PROBLEM REQUIREMENTS: Reproduce exactly, from the data that follows, the line with "Open the دليل شعارات القنوات logos setting", the line with "1456x835 pixels.", and every line that lies between them.

--- EXTRACTED DATA Enclosed Below ---

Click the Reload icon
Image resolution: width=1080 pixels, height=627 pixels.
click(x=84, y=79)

--- End of Enclosed EXTRACTED DATA ---
--- EXTRACTED DATA Enclosed Below ---

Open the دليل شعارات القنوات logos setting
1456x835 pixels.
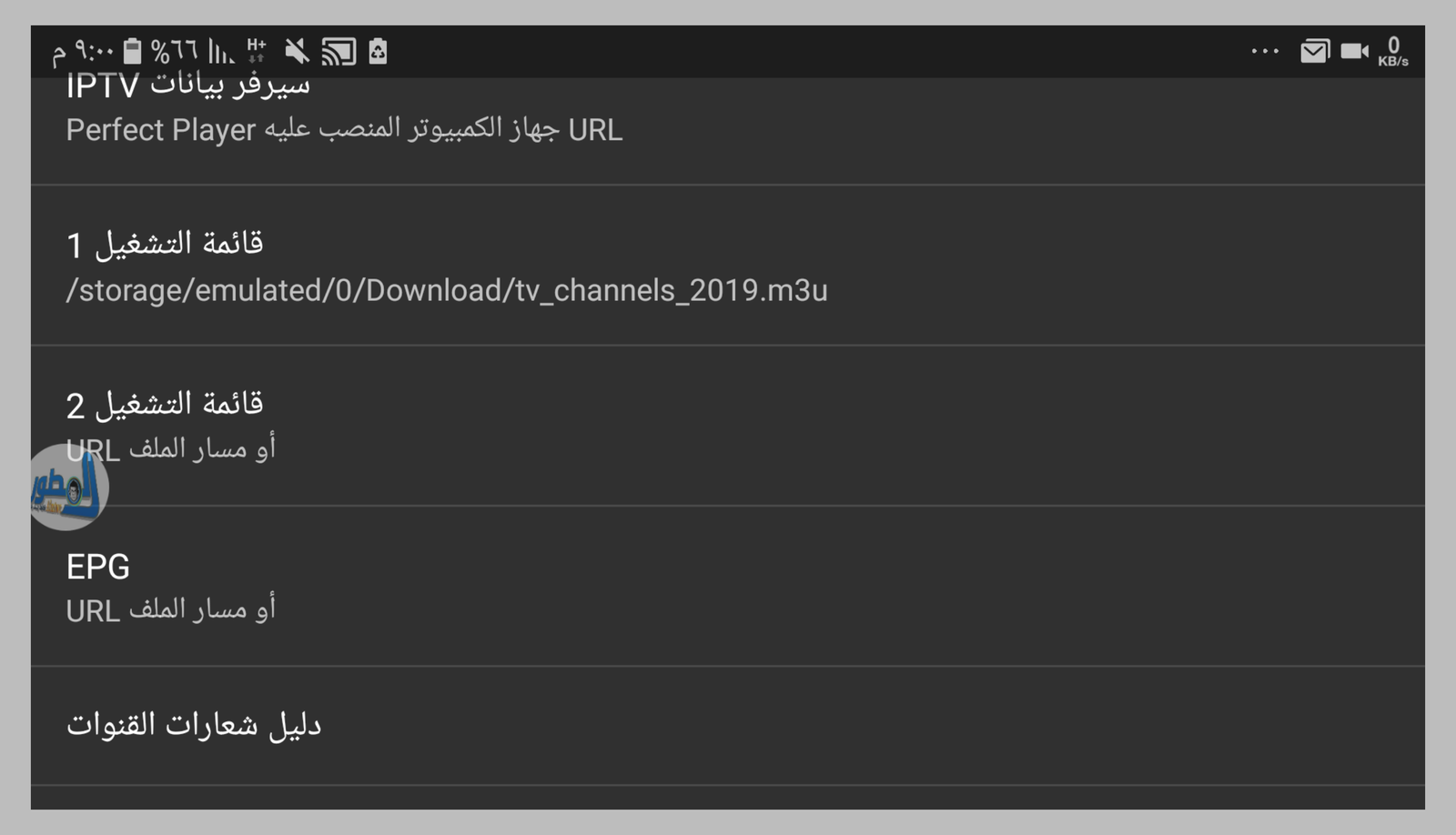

--- End of Enclosed EXTRACTED DATA ---
--- EXTRACTED DATA Enclosed Below ---

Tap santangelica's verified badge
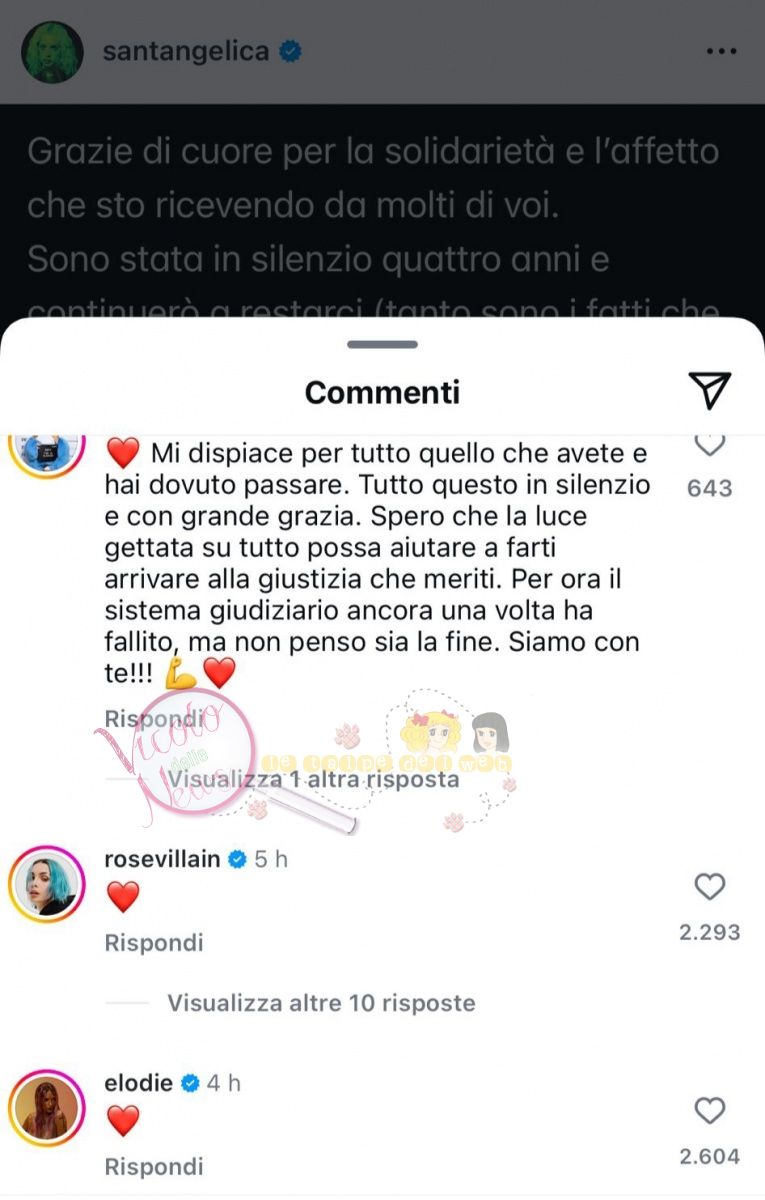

--- End of Enclosed EXTRACTED DATA ---

WRITTEN SOLUTION:
Open the دليل شعارات القنوات logos setting
1456x835 pixels.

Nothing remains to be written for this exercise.